== Segment start ==

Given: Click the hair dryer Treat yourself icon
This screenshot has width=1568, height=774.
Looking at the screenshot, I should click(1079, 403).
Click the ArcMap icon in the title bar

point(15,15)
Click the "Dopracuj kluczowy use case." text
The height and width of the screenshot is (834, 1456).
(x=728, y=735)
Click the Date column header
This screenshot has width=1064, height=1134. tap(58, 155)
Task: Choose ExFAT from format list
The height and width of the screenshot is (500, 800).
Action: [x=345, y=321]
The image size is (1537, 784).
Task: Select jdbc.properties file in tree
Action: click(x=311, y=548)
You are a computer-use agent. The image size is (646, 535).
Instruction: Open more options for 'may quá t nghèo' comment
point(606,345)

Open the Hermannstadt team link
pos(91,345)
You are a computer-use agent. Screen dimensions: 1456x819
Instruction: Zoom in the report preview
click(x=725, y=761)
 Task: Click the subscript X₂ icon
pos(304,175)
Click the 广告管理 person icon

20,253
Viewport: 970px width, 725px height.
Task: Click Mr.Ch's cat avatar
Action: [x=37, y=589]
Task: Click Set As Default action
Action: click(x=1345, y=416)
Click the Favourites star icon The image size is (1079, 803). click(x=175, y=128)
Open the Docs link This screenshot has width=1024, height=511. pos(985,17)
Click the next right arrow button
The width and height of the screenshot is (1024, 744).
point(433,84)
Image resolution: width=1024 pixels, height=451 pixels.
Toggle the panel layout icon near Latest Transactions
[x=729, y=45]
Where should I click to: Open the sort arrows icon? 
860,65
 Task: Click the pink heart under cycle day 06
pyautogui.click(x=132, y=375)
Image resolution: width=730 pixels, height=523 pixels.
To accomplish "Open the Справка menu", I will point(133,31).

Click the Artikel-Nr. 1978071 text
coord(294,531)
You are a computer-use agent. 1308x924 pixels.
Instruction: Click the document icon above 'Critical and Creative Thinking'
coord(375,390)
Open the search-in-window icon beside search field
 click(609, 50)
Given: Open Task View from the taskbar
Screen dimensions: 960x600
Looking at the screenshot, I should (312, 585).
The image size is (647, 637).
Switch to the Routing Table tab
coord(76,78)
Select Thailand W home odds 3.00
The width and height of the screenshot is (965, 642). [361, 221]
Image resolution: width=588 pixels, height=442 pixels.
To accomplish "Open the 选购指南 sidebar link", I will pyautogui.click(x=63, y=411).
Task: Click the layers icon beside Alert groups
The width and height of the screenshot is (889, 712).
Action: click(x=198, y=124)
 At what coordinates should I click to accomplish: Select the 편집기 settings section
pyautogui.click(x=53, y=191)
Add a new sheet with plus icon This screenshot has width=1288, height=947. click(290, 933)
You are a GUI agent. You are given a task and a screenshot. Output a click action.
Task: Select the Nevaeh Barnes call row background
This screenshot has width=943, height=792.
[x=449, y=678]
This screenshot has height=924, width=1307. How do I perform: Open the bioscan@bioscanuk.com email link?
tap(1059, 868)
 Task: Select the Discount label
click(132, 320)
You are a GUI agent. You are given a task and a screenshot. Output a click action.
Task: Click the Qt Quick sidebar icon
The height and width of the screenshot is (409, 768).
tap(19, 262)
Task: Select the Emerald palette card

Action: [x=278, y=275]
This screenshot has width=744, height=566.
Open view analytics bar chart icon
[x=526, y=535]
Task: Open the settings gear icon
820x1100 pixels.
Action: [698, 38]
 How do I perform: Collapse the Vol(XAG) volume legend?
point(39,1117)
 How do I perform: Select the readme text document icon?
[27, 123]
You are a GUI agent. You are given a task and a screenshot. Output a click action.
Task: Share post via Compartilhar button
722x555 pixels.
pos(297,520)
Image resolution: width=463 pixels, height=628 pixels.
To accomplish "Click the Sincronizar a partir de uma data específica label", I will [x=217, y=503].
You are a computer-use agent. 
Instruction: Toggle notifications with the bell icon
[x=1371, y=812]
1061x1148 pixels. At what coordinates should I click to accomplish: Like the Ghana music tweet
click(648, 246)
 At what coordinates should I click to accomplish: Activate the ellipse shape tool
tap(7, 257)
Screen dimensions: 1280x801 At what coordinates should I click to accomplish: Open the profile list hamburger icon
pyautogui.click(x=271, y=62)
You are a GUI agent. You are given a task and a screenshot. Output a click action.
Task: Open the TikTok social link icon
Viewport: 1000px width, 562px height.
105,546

== Segment end ==

* _TASK TO CARRY OUT_
A bare number is the whole answer: how many lines in the entries contain "computer"?

* _SOLUTION TO THE EXERCISE_
4